Андрейка оторопел, потом пробормотал растерянно:
– Ты что, Данилка, ведь сие грех…
– И вовсе не грех, мы ж еще не чернецы, миряне. Вот когда постриг примем, тогда грех.
– Нет, – покачал головой отрок. Ежели игумен узнает, враз изгонит из обители.
– Да не узнает.
– Узнает, кто-нибудь да скажет. Нет, не пойду!
– Как хошь, а я пойду. Только смотри, и словом про то не обмолвься!
Назавтра Симеон, Исакий, старцы и ученики вырядились в чистые белые рубахи и порты. В мастерской было прибрано, пол вымыт, обметены стены, волоковые оконца прикрыты, чтобы и пылинка не попала. Уж слишком важный день – начало росписи икон. Помолившись на образ Иисуса Христа, висевший в углу, а потом Иоанну Богослову, покровителю иконописания, все торжественно, бодрыми голосами запели: «Приди и вселися в нас…»
Симеон, переходя от одной покрытой левкасом доски к другой, размечал жидкой темной краской будущее изображение. Следом шли старцы Исакий, Антоний и Мисаил с учениками, наклеивая тончайшие золоченые листочки в местах, где положено располагаться венцу-нимбу вокруг голов святых. Младшие густо натирали листки чесноком и прикладывали их на сверкающую белую поверхность икон так, чтобы они краями заходили друг на друга и блестели ровным золотым цветом.

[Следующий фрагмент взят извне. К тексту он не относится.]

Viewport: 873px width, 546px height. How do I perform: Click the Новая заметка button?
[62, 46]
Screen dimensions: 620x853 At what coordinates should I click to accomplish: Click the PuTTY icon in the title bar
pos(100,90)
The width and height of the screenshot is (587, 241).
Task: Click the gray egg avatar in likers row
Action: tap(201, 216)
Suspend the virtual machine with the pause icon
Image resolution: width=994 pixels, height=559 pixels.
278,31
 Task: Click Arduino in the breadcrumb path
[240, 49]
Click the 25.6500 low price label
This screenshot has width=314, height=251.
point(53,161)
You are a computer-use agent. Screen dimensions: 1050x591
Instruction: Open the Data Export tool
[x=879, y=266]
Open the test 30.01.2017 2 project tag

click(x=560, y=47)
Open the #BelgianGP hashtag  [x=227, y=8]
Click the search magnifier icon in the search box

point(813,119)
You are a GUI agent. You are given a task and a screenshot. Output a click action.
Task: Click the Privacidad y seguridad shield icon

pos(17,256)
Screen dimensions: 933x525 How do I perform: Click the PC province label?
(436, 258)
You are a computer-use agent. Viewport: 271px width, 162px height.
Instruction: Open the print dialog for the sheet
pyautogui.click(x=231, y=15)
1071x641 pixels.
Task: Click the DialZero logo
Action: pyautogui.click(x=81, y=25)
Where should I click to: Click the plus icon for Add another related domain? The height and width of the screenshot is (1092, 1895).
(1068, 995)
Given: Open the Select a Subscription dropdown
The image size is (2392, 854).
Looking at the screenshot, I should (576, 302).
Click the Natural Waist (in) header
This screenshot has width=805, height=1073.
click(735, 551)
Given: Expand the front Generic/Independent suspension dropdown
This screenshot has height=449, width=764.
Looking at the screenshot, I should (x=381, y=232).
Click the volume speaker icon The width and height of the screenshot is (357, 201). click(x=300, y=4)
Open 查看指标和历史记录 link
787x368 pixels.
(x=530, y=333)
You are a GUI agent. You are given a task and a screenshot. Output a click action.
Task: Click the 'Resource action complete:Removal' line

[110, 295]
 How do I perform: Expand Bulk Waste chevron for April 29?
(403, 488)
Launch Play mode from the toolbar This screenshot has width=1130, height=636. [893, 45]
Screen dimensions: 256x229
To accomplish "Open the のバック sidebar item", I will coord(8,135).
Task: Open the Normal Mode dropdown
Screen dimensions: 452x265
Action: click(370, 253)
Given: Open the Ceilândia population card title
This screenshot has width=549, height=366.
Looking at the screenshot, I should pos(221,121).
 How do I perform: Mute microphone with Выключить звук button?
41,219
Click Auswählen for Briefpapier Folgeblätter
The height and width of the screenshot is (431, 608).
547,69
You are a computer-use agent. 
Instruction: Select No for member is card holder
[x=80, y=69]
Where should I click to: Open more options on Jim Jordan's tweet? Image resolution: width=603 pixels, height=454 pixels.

Далеко не все иконы Симеон размечал по памяти. Под руками у него были две книги: одна, уже изрядно потрепанная, писанная на пергаментных листах, «Иконописный подлинник», другая, лучше сохранившаяся, называлась «Лицевой подлинник», в ней надписи сопровождались изображениями и ликами. По этой книге иконописец выбирал место для венца, от которого уже рисовался сам образ. Андрейка старался запомнить все, что искусный живописец делал: «Берется икона, размечается по ней ровный треугольник, в вершине располагается венец. Для «Крещения» – венец Иисуса Христа, для «Троицы» – среднего ангела, для «Покрова» – Богоматери, для «Сошествия в ад» – сызнова Иисуса Христа…»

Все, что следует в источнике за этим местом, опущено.